1 files changed, 129 insertions, 11 deletions
diff --git a/utf8.c b/utf8.c
index 4541777949..0c8e011a58 100644
--- a/utf8.c
+++ b/utf8.c
@@ -489,6 +489,28 @@ char *reencode_string_iconv(const char *in, size_t insz, iconv_t conv, int *outs
 	return out;
 }
 
+static const char *fallback_encoding(const char *name)
+{
+	/*
+	 * Some platforms do not have the variously spelled variants of
+	 * UTF-8, so let's fall back to trying the most official
+	 * spelling. We do so only as a fallback in case the platform
+	 * does understand the user's spelling, but not our official
+	 * one.
+	 */
+	if (is_encoding_utf8(name))
+		return "UTF-8";
+
+	/*
+	 * Even though latin-1 is still seen in e-mail
+	 * headers, some platforms only install ISO-8859-1.
+	 */
+	if (!strcasecmp(name, "latin-1"))
+		return "ISO-8859-1";
+
+	return name;
+}
+
 char *reencode_string_len(const char *in, int insz,
 			  const char *out_encoding, const char *in_encoding,
 			  int *outsz)
@@ -501,17 +523,9 @@ char *reencode_string_len(const char *in, int insz,
 
 	conv = iconv_open(out_encoding, in_encoding);
 	if (conv == (iconv_t) -1) {
-		/*
-		 * Some platforms do not have the variously spelled variants of
-		 * UTF-8, so let's fall back to trying the most official
-		 * spelling. We do so only as a fallback in case the platform
-		 * does understand the user's spelling, but not our official
-		 * one.
-		 */
-		if (is_encoding_utf8(in_encoding))
-			in_encoding = "UTF-8";
-		if (is_encoding_utf8(out_encoding))
-			out_encoding = "UTF-8";
+		in_encoding = fallback_encoding(in_encoding);
+		out_encoding = fallback_encoding(out_encoding);
+
 		conv = iconv_open(out_encoding, in_encoding);
 		if (conv == (iconv_t) -1)
 			return NULL;
@@ -561,3 +575,107 @@ int mbs_chrlen(const char **text, size_t *remainder_p, const char *encoding)
 
 	return chrlen;
 }
+
+/*
+ * Pick the next char from the stream, ignoring codepoints an HFS+ would.

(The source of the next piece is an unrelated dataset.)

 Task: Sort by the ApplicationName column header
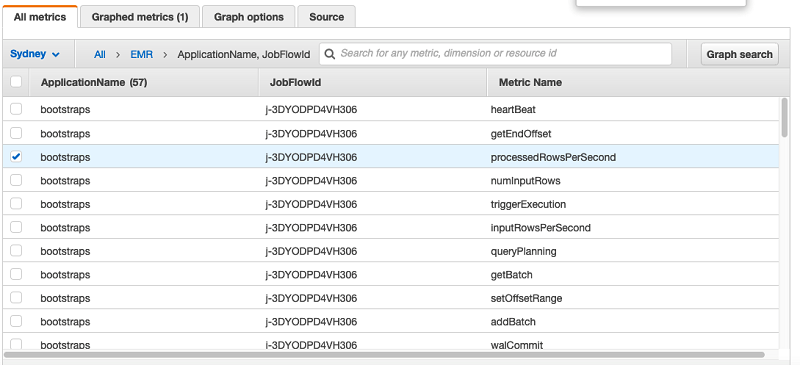94,82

+ * Note that this is _not_ complete by any means. It's just enough
+ * to make is_hfs_dotgit() work, and should not be used otherwise.
+ */
+static ucs_char_t next_hfs_char(const char **in)
+{
+	while (1) {
+		ucs_char_t out = pick_one_utf8_char(in, NULL);
+		/*
+		 * check for malformed utf8. Technically this
+		 * gets converted to a percent-sequence, but
+		 * returning 0 is good enough for is_hfs_dotgit
+		 * to realize it cannot be .git
+		 */
+		if (!*in)
+			return 0;
+
+		/* these code points are ignored completely */
+		switch (out) {
+		case 0x200c: /* ZERO WIDTH NON-JOINER */
+		case 0x200d: /* ZERO WIDTH JOINER */
+		case 0x200e: /* LEFT-TO-RIGHT MARK */
+		case 0x200f: /* RIGHT-TO-LEFT MARK */
+		case 0x202a: /* LEFT-TO-RIGHT EMBEDDING */
+		case 0x202b: /* RIGHT-TO-LEFT EMBEDDING */
+		case 0x202c: /* POP DIRECTIONAL FORMATTING */
+		case 0x202d: /* LEFT-TO-RIGHT OVERRIDE */
+		case 0x202e: /* RIGHT-TO-LEFT OVERRIDE */
+		case 0x206a: /* INHIBIT SYMMETRIC SWAPPING */
+		case 0x206b: /* ACTIVATE SYMMETRIC SWAPPING */
+		case 0x206c: /* INHIBIT ARABIC FORM SHAPING */
+		case 0x206d: /* ACTIVATE ARABIC FORM SHAPING */
+		case 0x206e: /* NATIONAL DIGIT SHAPES */
+		case 0x206f: /* NOMINAL DIGIT SHAPES */
+		case 0xfeff: /* ZERO WIDTH NO-BREAK SPACE */
+			continue;
+		}
+
+		return out;
+	}
+}
+
+int is_hfs_dotgit(const char *path)
+{
+	ucs_char_t c;
+
+	c = next_hfs_char(&path);
+	if (c != '.')
+		return 0;
+	c = next_hfs_char(&path);
+
+	/*
+	 * there's a great deal of other case-folding that occurs
+	 * in HFS+, but this is enough to catch anything that will
+	 * convert to ".git"
+	 */
+	if (c != 'g' && c != 'G')
+		return 0;
+	c = next_hfs_char(&path);
+	if (c != 'i' && c != 'I')
+		return 0;
+	c = next_hfs_char(&path);
+	if (c != 't' && c != 'T')
+		return 0;
+	c = next_hfs_char(&path);
+	if (c && !is_dir_sep(c))
+		return 0;
+
+	return 1;
+}
+
+const char utf8_bom[] = "\357\273\277";
+
+int skip_utf8_bom(char **text, size_t len)
+{
+	if (len < strlen(utf8_bom) ||
+	    memcmp(*text, utf8_bom, strlen(utf8_bom)))
+		return 0;
+	*text += strlen(utf8_bom);
+	return 1;
+}
+
+void strbuf_utf8_align(struct strbuf *buf, align_type position, unsigned int width,
+		       const char *s)
+{
+	int slen = strlen(s);
+	int display_len = utf8_strnwidth(s, slen, 0);
+	int utf8_compensation = slen - display_len;
+
+	if (display_len >= width) {
+		strbuf_addstr(buf, s);
+		return;
+	}
+
+	if (position == ALIGN_LEFT)
+		strbuf_addf(buf, "%-*s", width + utf8_compensation, s);
+	else if (position == ALIGN_MIDDLE) {
+		int left = (width - display_len) / 2;
+		strbuf_addf(buf, "%*s%-*s", left, "", width - left + utf8_compensation, s);
+	} else if (position == ALIGN_RIGHT)
+		strbuf_addf(buf, "%*s", width + utf8_compensation, s);
+}